WHAT YOU NEED TO DO. Please repeat each line from the one holding "Where should I click to: Open" through the final line of the data, exactly as it stands, with no pictures.

======== INFORMATION SUPPLIED ========

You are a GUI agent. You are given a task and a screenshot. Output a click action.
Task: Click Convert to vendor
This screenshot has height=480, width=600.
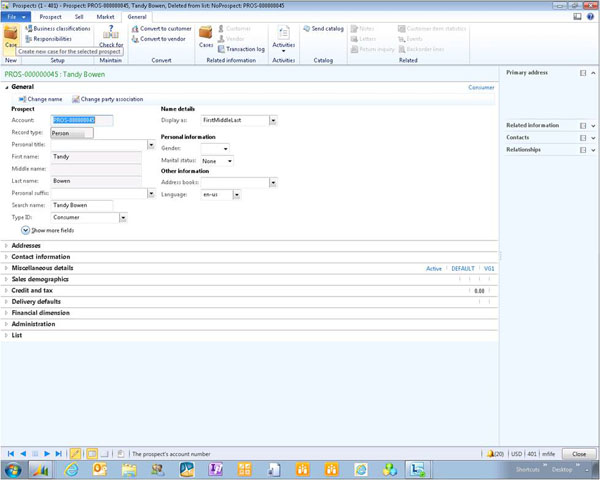click(161, 39)
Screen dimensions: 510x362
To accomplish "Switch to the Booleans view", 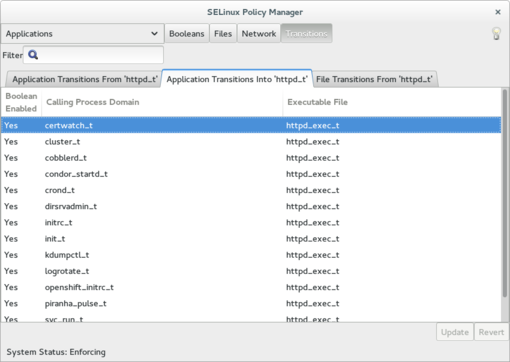I will [x=187, y=34].
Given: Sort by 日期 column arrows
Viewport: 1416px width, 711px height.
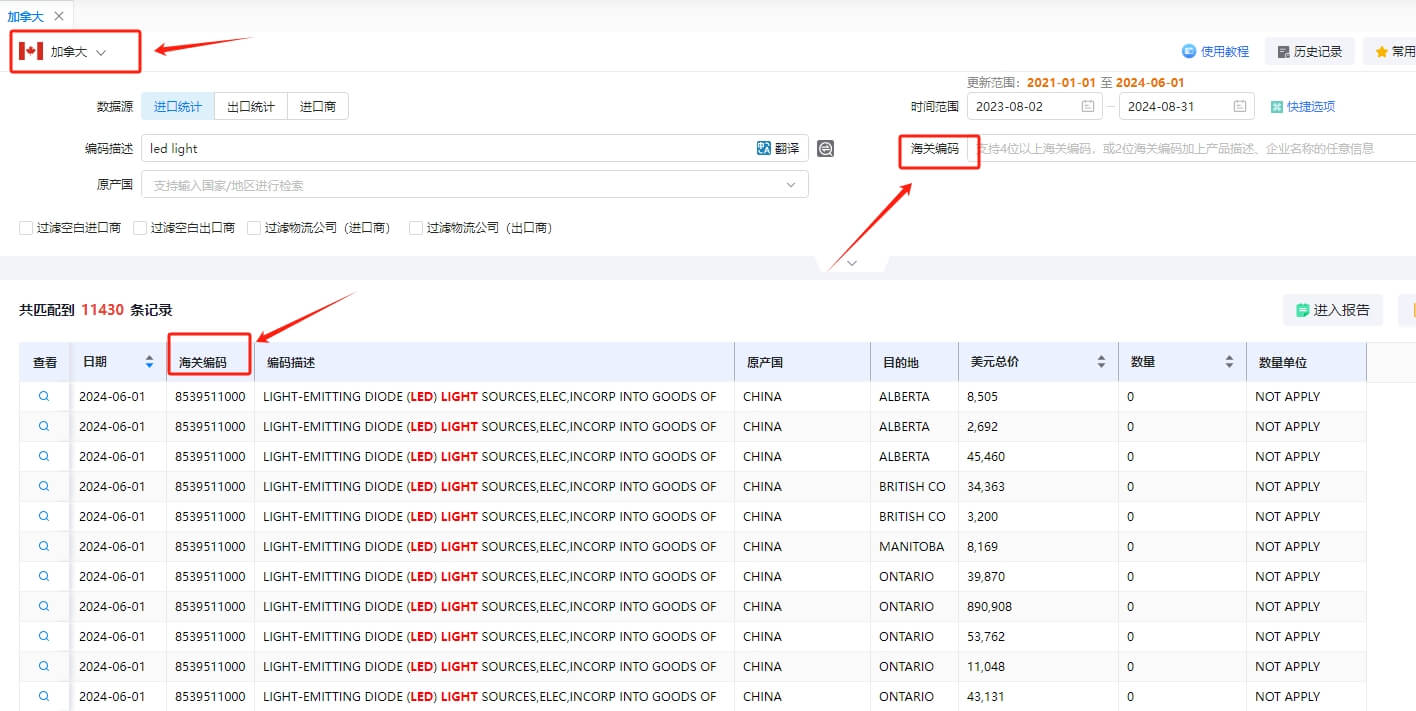Looking at the screenshot, I should [x=149, y=362].
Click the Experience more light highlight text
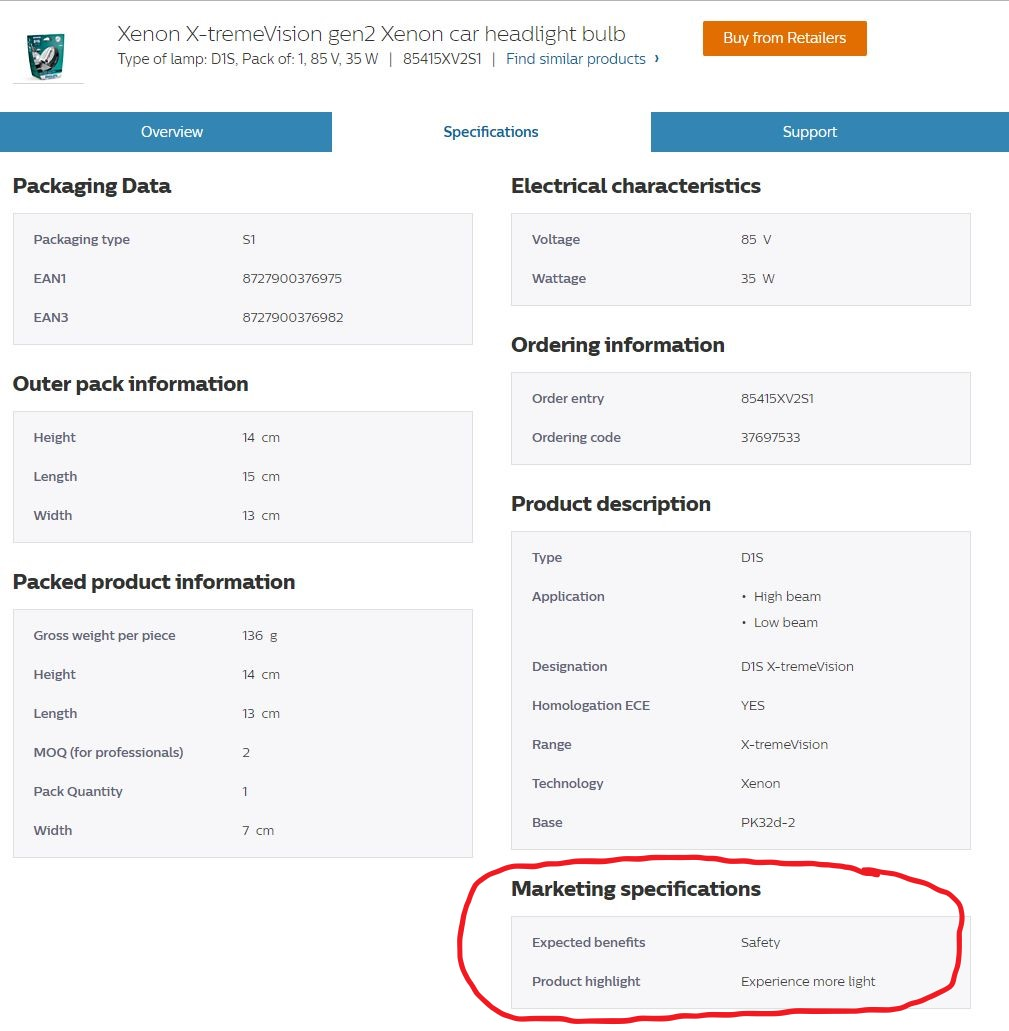The height and width of the screenshot is (1031, 1009). (807, 981)
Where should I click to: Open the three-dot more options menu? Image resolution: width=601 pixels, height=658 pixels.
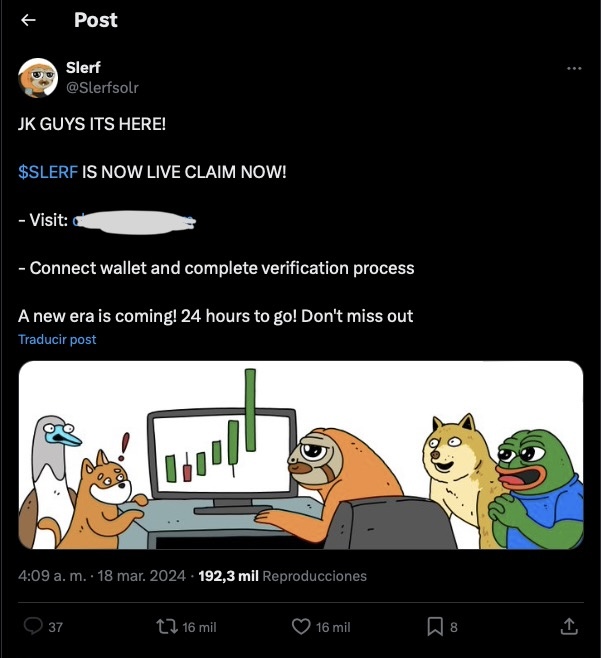point(573,68)
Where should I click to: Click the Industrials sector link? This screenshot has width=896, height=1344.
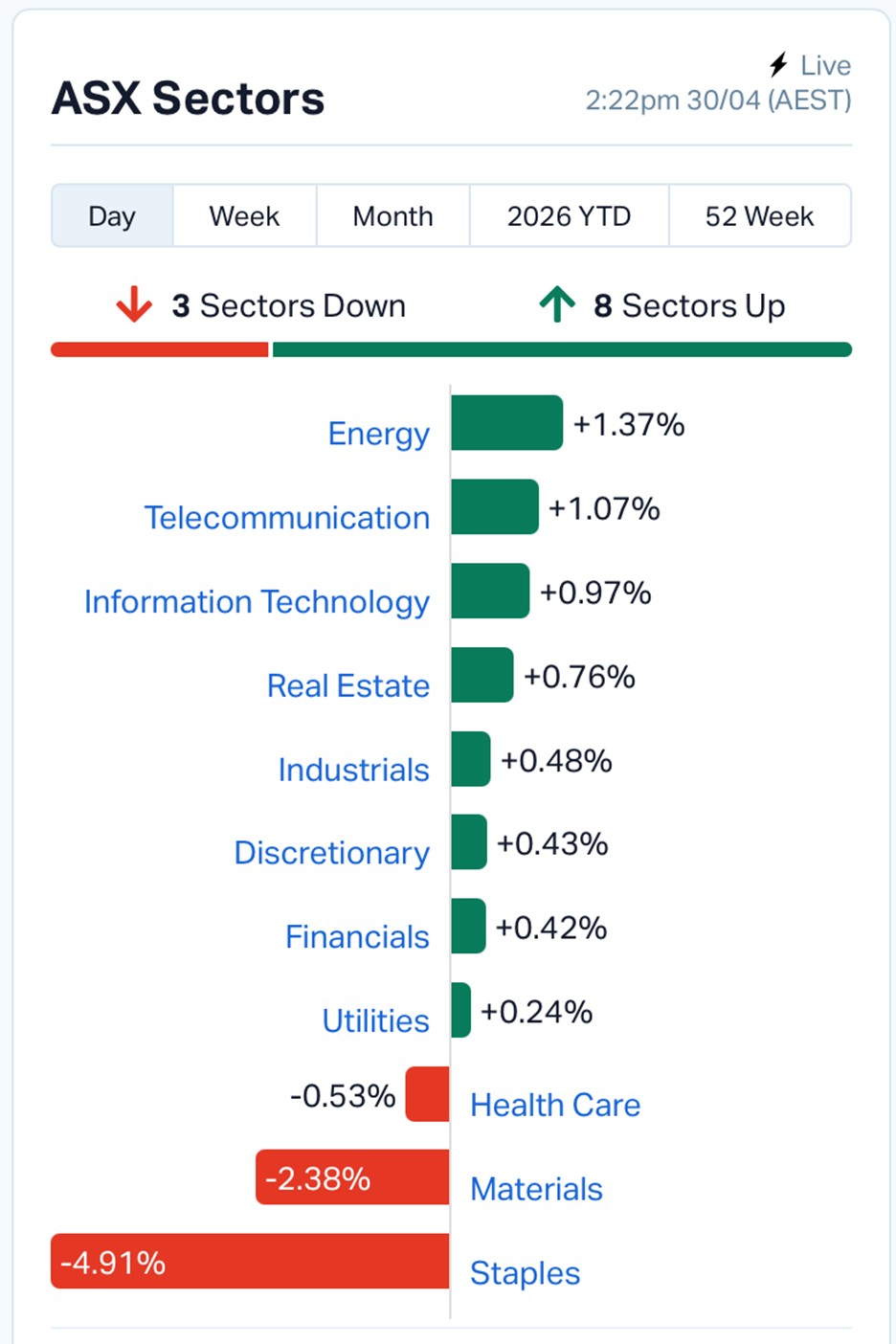[353, 770]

========

EXERCISE SOLUTION.
Where should I click to: Open the three-dot more options menu? Image resolution: width=601 pixels, height=658 pixels.
point(573,68)
Where should I click to: Click the Industrials sector link? This screenshot has width=896, height=1344.
[353, 770]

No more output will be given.